Исмаил поздоровался за руку со всеми мужчинами. К нему — что не полагалось по обычаю — подошла Сарият Бабракова, колхозный чабан. Это была статная женщина лет за тридцать, брови ее над переносицей соединялись полоской черной краски, высокоскулое лицо было обветрено. От нее пахло снегом и овечьей мочой. Первый муж ее погиб на фронте, оставив ее с двумя детьми, она вышла замуж во второй раз за однорукого, одноногого завклубом Бабракова, вернувшегося с войны более полугода назад, но брак они оформили недавно, соседки, сначала не одобрявшие ее, теперь успокоились. Месяцев прошло как будто немного, но уже было заметно, что Сарият ждет третьего ребенка. Однажды на нее напал волк, когда она повела свою отару на пастбище повыше, где трава была гуще, волкодав не мог справиться с разбойником, и Сарият убила волка пастушьей ярлыгой, но серый перед смертью успел изорвать бурку ее покойного первого мужа, в которую была одета Сарият, и она кое-как залатала ее кусками войлока. До войны женщины никогда не были чабанами. Голос у Сарият стал хриплым, неженским:

— Хочу тебя спросить, Исмаил, хочу, чтобы ты дал мне правильный ответ, ты ведь горец грамотный, бывалый, около самой Москвы, хоть и не по своей воле, три года провел, знаешь низины и вершины. Скажи нам, Исмаил, почему сегодня другой человек у нас о Ленине докладывать будет?

— Какой другой человек?

— Кто у нас все годы войны докладывает доклады? Фазилева, редактора районной газеты, к нам наверх посылают. А сегодня у председателя уже пьет и закусывает другой человек, сейчас и здесь появится. А знаешь, кто этот другой человек? Биев.

— Биев? Начальник районного НКВД? Надолучше?
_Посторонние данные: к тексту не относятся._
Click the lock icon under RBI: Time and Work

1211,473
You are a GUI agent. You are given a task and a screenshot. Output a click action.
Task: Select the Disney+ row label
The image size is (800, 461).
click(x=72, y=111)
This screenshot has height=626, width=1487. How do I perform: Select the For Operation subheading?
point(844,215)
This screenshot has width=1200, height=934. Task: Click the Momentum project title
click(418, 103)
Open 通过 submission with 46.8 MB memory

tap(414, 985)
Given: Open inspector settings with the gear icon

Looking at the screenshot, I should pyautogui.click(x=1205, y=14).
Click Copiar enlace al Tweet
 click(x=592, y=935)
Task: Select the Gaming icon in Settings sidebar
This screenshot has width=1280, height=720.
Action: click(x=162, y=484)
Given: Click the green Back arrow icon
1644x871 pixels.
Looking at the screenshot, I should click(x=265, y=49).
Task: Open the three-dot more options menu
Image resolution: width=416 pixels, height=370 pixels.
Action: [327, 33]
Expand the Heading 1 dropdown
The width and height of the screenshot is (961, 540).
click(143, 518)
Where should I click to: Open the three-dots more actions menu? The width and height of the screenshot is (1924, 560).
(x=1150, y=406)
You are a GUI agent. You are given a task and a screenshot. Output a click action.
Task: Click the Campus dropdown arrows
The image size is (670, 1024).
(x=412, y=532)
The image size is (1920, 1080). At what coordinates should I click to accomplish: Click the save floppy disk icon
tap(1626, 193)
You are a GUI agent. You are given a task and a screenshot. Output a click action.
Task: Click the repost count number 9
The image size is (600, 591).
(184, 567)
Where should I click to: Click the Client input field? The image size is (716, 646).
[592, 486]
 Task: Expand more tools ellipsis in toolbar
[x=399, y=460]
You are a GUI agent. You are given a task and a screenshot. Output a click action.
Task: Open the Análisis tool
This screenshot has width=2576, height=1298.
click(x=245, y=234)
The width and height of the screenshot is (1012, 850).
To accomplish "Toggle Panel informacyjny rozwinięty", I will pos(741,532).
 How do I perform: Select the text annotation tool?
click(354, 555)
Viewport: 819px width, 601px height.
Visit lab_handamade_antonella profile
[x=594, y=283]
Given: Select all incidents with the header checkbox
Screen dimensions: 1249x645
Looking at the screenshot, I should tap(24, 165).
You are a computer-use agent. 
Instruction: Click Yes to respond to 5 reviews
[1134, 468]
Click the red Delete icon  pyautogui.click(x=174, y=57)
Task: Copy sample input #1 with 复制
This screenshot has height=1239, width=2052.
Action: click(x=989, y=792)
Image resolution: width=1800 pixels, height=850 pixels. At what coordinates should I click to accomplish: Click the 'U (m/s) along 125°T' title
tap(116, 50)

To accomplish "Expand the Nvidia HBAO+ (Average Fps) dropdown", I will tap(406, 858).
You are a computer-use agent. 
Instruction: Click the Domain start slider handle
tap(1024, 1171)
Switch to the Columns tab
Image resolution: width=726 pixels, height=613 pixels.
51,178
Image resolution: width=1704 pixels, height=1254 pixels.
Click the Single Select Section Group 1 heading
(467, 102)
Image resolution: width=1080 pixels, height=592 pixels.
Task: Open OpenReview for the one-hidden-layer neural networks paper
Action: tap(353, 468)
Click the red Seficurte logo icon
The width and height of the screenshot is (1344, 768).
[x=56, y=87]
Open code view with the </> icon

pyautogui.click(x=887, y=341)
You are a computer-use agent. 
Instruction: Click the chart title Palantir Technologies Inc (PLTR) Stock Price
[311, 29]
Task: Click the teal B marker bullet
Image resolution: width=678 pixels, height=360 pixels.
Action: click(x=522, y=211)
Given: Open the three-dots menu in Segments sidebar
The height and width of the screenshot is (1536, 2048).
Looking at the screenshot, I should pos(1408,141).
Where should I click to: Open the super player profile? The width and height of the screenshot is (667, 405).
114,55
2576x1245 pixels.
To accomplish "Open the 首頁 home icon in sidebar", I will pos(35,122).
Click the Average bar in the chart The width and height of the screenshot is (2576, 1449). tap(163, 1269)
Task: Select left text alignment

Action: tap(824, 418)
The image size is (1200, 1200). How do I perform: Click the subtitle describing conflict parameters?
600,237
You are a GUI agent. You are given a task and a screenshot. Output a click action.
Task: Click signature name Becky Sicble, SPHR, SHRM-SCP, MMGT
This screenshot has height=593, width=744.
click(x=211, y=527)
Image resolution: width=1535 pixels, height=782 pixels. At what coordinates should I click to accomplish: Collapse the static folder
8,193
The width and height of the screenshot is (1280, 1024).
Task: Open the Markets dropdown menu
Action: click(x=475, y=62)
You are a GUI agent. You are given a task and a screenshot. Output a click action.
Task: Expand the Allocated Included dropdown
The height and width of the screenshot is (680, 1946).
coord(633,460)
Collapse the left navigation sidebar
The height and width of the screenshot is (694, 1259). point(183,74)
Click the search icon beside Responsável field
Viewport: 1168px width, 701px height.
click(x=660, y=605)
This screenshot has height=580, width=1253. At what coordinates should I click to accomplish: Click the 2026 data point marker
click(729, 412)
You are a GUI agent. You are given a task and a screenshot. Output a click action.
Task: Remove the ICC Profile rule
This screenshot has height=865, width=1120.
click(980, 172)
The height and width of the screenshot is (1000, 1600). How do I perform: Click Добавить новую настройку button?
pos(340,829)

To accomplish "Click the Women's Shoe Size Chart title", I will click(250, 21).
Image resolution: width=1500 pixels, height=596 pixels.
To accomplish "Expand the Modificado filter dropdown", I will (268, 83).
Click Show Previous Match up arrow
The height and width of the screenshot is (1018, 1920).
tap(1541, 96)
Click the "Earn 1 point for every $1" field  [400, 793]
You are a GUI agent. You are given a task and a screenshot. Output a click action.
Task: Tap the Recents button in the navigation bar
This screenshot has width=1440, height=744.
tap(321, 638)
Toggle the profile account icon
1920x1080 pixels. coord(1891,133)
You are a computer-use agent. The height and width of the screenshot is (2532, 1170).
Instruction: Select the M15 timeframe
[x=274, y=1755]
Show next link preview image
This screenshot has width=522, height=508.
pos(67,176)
— Начальник НКВД будет нам про Ильича и текущий момент рассказывать. Мальчишки видели, как он входил в дом председателя, живот здоровый, больше моего, на каждом боку — по револьверу.

Исмаил вспомнил тревожные, непонятные слова мужа Сарият, завклубом Бабракова. Да, надо своему уму дать отстояться. Начальнику районного НКВД не положено доклад об Ильиче докладывать, идеология — не его поле, другое поле у начальника НКВД.